**FRAGMENTO PARA LEER:**
━━━━━━━━━━━━━━━━

En el día de ayer el Presidente Mauricio Macri dio inicio a la apertura de sesiones ordinarias en el Congreso de la Nación. El discurso duró poco más de 45 minutos y de raíz intentó conectar con el pueblo, primero homenajeó a los tripulantes del ARA-SAN JUAN (el mejor homenaje a esta altura es encontrarlos). Segundo agradeció a la sociedad el esfuerzo y acompañamiento. Un disparo empático, con cartuchos de fogueo.
Tras la intención de vincularse con la gente coqueteó con causas feministas, siendo esta la estrategia del golpe inicial. Luego sumó las áreas típicas de política: turismo, tecnología, medio ambiente, seguridad, salud, educación y trabajo. El discurso siguió una lógica razonable. Lo sobresaliente dentro esta linealidad fue que puso el foco sobre temas que en el colectivo social, la corriente política de cambiemos nunca haría. En contrariedad, se presupone que a estos temas los pongan sobre la mesa partidos de corrientes progresistas. Que por cierto, en su debido momento no lo hicieron.
Es tiempo de romper las estructuras que exigen que una política se sostiene solo en determinada corriente, y atender directamente las demandas de la ciudadanía en convergencia con la agenda política mundial, obviando cualquier bandería política y las historias que las articulan.

━━━━━━━━━━━━━━━━

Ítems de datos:
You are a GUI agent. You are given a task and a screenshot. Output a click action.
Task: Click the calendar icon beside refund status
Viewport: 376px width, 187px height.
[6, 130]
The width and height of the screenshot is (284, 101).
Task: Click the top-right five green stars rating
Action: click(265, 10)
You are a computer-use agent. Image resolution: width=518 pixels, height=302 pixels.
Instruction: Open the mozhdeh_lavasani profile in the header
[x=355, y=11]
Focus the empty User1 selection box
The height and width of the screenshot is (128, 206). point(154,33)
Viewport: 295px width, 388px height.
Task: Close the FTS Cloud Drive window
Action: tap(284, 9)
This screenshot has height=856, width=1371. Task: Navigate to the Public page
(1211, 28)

━━━━━━━━━━━━━━━━

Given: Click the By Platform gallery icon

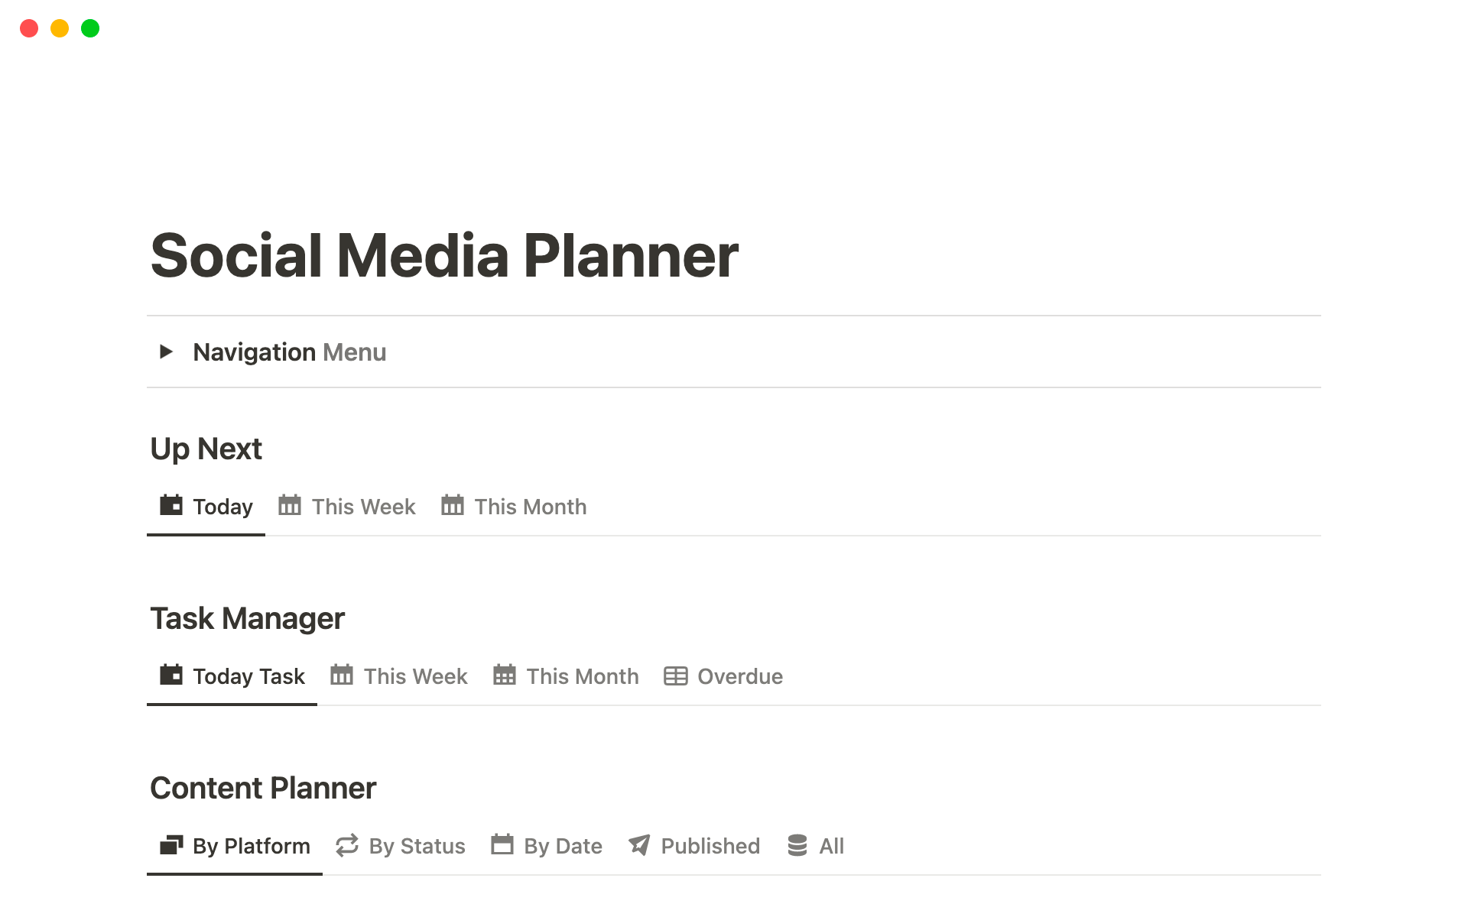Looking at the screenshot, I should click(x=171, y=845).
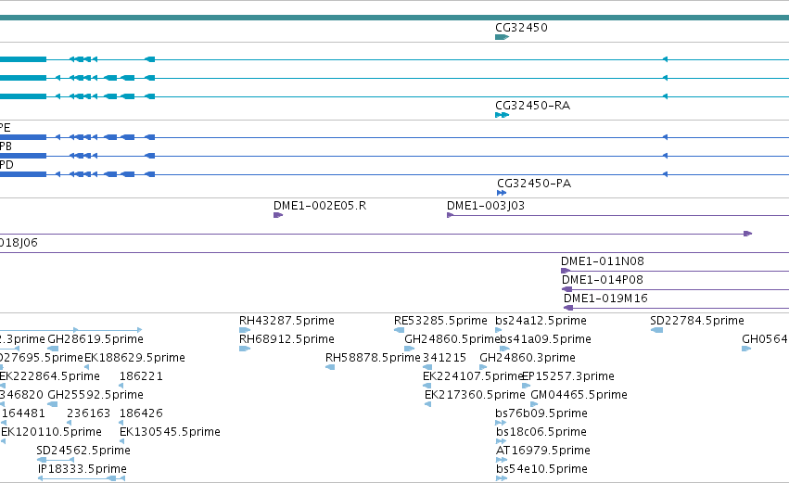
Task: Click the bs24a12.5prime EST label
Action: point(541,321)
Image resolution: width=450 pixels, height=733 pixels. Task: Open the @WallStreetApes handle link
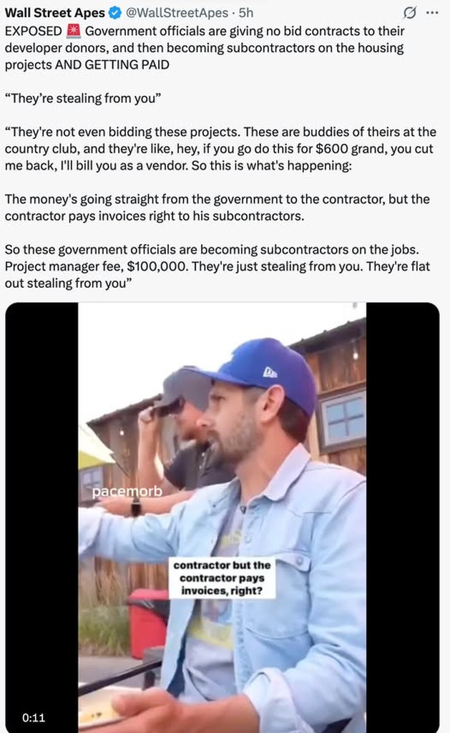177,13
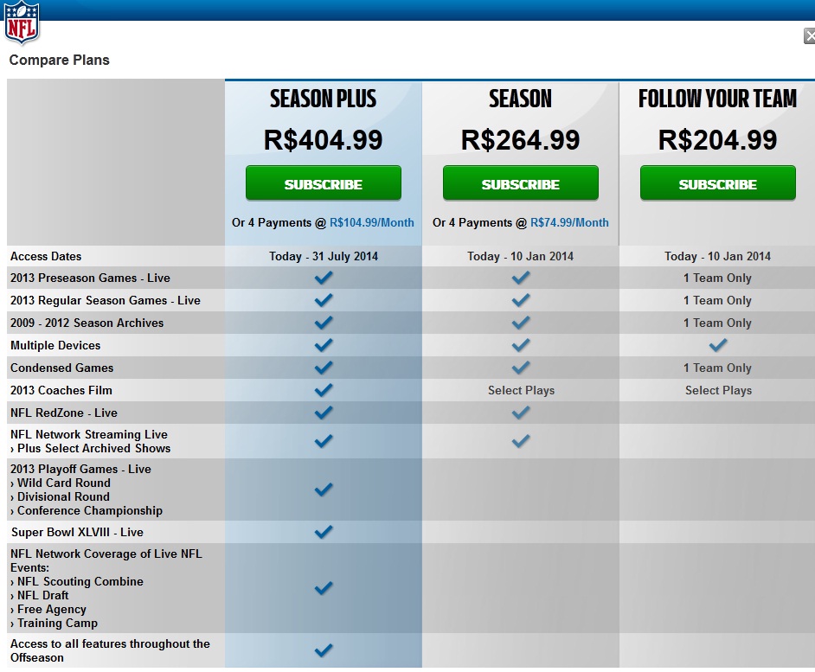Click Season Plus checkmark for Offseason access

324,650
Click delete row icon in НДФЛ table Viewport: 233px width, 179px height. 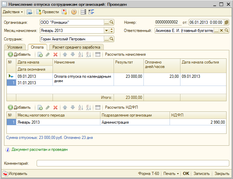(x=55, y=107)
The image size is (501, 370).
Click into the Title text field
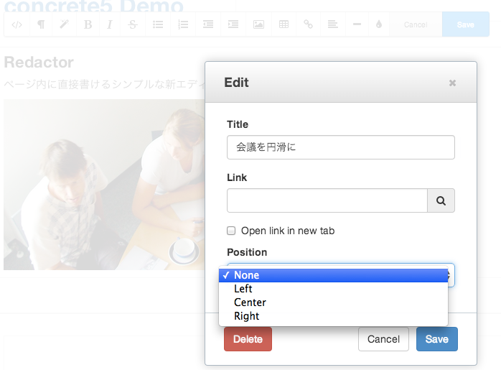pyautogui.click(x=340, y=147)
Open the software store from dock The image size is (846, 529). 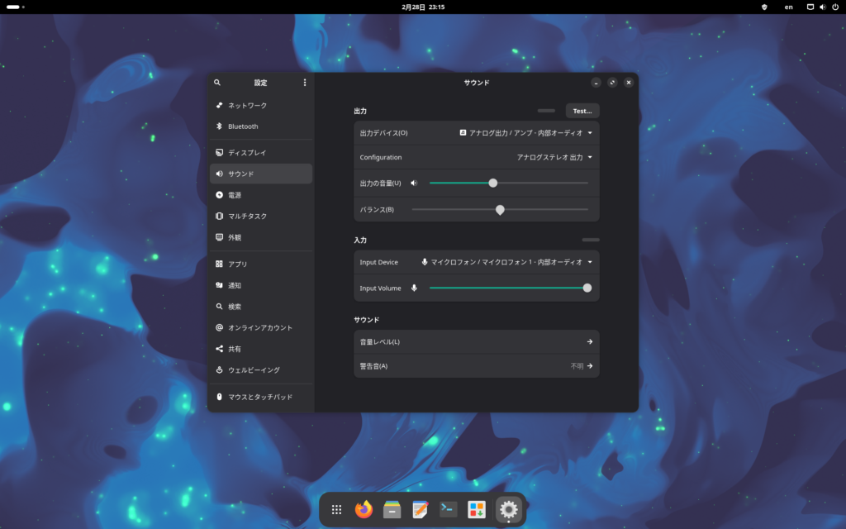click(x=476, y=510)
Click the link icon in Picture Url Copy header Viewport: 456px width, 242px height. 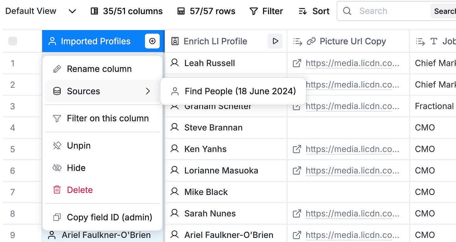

━━━━━━━━━━━━━━━━

**TAREAS A REALIZAR:**
• a. Reproduce el pasaje del fragmento que comienza en "Es tiempo de" y termina en "que las articulan.".
• b. Enumera todas las áreas típicas de política que, según el fragmento, se sumaron al discurso.
Los ítems no tienen nada que ver con esto.

**RESPUESTAS COMPLETAS:**
• a.
Es tiempo de romper las estructuras que exigen que una política se sostiene solo en determinada corriente, y atender directamente las demandas de la ciudadanía en convergencia con la agenda política mundial, obviando cualquier bandería política y las historias que las articulan.

• b. turismo, tecnología, medio ambiente, seguridad, salud, educación y trabajo